**CHALLENGE A**
Reproduce, word for word, the stretch of the fuel injector passage that opens with the words containing "Notes (Tim Boisvert)." and closes with "or injector problems.".
**CHALLENGE B**
In the fuel injector passage, what does the computer always assume?
**CHALLENGE C**
Pick up the fuel injector passage after its last sentence and carry it forward.

**TEXT BLOCK**
····················

Open the air cleaner and locate the fuel injector (that big mechanical thing in the middle. Turn the key to the ON/RUNNING position (not START); this activates the fuel pump. Place a paper towel or some paper underneath the injector and wait a few minutes; if gas drips onto the paper towel, the injector is probably leaky. (There is not yet a consensus on whether the injector is leaky if it drips onto the paper when you first put the engine to the running position).

Alternative. (Tim Boisvert). Check the pressure at the fuel rail to see if the pressure is correct when the car is running. A weak fuel pump can cause hard starting when the motors hot. If the pressure is good, turn off the car and see if the pressure drops. It should not drop or at least not much. Check a service manual... to see what the pressure should be.

Notes (Tim Boisvert). The computer always assumes good pressure. That's why on any fuel injection system, fuel pressure should be checked before troubleshooting starting, idle , performance, or injector problems.

Let us think about what's happening. As you crank the motor, the injectors are opening for the duration set by the computer. When the injectors do open, a very fine mist of gas is sprayed in to the intake manifold just in front of the intake valve(if it's not a thottle body). As this mist is drawn into the cylinder it is mixed with the air and becomes very flammable as it becomes compressed. But, if we take the same amount of fuel and squirt (because the fuel pressure is low) it into the manifold, we don't get that good flammable mixture. It may take longer to get the pressure (if we had a weak pump or leak somewhere) up to where it should be because we're bleeding it off as the injectors open. Now the pressure comes up but there is already a small pool of gas sitting in the manifold. This makes the mixture very rich and makes the vehicle hard to start.

Try this: Turn the key on but don't crank the motor. Let the pump run (you can hear it if you listen). It should ran for several seconds then turn off the key. Count the seconds that the pump runs until the pump turns off. If it runs for 5 seconds, the next time you start the car, turn the key, count 1..2..3, then crank the motor. You will have to do this every time you start the car. If you have cranked the motor over before counting, this will not work. If it starts every time, I don't think the injectors are leaky.

It really comes down to measuring the fuel pressure and your time may be worth the money to have someone measure it if you can't. You are at least armed with some idea of whats going on now. ...

····················

**EXCERPTED DATA**
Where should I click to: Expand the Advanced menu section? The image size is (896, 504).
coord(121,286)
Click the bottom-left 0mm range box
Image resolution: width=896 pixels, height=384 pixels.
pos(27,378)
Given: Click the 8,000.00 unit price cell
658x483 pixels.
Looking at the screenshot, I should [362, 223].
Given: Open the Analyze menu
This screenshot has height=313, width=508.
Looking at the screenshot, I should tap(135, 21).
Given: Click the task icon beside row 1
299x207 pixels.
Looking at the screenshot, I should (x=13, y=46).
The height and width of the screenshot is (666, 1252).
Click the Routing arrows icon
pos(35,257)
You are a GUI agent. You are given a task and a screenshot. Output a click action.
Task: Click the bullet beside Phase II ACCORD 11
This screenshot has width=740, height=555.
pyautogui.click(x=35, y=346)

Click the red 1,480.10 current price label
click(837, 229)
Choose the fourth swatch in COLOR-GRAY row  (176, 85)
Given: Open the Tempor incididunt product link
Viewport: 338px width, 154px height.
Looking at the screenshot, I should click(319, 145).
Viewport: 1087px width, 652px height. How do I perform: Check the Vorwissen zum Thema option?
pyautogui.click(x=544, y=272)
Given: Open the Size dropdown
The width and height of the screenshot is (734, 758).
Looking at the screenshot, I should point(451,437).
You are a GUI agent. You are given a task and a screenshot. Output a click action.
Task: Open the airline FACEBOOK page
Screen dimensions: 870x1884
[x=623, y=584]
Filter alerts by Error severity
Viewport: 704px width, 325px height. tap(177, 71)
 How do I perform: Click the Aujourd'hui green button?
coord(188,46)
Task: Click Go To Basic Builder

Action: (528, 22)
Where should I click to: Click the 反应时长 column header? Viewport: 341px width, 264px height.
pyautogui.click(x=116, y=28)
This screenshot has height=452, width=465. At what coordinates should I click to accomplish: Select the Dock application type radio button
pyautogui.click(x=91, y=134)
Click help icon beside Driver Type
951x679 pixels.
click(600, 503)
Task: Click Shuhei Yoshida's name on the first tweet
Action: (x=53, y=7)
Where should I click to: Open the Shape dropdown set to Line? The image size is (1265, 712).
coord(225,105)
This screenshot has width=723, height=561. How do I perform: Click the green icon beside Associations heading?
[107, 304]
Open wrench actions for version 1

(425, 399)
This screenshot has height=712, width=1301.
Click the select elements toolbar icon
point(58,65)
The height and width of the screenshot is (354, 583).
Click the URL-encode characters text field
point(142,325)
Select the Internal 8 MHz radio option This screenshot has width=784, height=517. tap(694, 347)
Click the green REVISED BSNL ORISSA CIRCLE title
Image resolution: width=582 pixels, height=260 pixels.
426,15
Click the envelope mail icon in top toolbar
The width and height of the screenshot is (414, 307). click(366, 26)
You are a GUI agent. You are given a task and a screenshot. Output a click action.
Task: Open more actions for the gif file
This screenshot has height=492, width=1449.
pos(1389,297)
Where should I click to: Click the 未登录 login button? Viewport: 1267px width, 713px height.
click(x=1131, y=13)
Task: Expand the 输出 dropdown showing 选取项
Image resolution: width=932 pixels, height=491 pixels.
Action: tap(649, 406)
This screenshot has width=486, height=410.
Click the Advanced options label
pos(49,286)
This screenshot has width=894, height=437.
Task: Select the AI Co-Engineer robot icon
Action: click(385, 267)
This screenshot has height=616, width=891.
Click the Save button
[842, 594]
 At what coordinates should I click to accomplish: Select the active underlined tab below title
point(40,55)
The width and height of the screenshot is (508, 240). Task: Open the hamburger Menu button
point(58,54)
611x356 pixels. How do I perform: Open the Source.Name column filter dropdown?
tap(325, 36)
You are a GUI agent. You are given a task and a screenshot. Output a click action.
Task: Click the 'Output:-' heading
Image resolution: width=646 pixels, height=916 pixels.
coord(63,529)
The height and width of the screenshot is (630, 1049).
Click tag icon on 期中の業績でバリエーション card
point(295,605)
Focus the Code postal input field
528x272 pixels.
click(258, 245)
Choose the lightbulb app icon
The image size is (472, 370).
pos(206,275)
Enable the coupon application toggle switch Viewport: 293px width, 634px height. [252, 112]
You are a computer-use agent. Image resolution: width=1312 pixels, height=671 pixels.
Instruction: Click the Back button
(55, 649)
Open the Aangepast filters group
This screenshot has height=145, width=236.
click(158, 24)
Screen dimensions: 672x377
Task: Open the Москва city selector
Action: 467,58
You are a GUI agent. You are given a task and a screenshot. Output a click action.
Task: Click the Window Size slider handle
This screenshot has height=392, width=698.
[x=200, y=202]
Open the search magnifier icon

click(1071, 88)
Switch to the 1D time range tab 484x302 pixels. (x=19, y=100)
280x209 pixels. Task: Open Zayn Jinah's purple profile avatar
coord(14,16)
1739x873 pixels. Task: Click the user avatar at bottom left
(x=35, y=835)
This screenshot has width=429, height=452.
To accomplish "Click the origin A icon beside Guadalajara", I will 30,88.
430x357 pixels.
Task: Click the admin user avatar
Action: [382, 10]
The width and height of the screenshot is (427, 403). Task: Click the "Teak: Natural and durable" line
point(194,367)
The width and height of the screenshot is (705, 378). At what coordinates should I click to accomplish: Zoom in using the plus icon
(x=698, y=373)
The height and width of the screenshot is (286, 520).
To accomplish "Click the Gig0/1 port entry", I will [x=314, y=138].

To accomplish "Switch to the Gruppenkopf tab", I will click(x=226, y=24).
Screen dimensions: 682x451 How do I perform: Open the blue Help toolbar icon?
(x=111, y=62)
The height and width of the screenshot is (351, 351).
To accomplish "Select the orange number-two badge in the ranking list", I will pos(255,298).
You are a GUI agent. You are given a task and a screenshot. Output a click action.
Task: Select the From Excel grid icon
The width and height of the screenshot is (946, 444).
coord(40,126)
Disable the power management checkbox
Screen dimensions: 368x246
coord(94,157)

····················

**EXERCISE RESULT A**
Notes (Tim Boisvert). The computer always assumes good pressure. That's why on any fuel injection system, fuel pressure should be checked before troubleshooting starting, idle , performance, or injector problems.

**EXERCISE RESULT B**
It always assumes good fuel pressure.

**EXERCISE RESULT C**
I had a starting problem on my 84 Chevy. It would start when it was cold but never if it was hot and just turned off. The fuel pressure was just low enough that it would not open the fuel regulator to push any vaporized fuel out (vapor lock) but high enough to let the motor run as long as it didn't get too hot. Sometimes it would run poorly or stall on really hot days and had to cool down before it would start. The pressure was 10 to 12 psi. The regulator was set to 13 psi.

Fuel injector cleaning

Tim Boisvert wrote: Before you decide to replace the injectors you may want to have them cleaned. Whomever you have do this, make sure to ask what the procedure is. They should pull the injectors out to run a cleaner through them and then check to see if they hold pressure without leaking (guess the cleaner they use to clean the injectors is to harsh for the rest of the fuel system and that is why the injectors are pulled). At least try adding some good (expensive) injector cleaner to your fuel tank. Don't use the stuff that says add at each fill up, but the stuff that says use only every 6 months (or something like that). If it helps great, if not it only costs 7 or 8 bucks for the cleaner.

Replacing the fuel injector (Ed Hennessy)

It's a rather simple procedure. The following is for 2.2/2.5s with TBI (i.e., non-turbos).

Take the cover off the air cleaner. Looking into the throttle body, you will see a black cap with a Torx head screw (T20 I think), with wires leading from it. That is the injector cap. Remove the screw and pop the cap off by gently prying up with a small screwdriver.

Attach a jumper to one of the terminals on the injector, and ground the end for not more than 10 seconds (more than that, and you damage the injector, for those replacing the same one). This de-pressurizes the fuel system. Do not proceed without depressurizing the system. You will spray gas all over--at either 14 PSI (up to '88) or 39 PSI ('89-up).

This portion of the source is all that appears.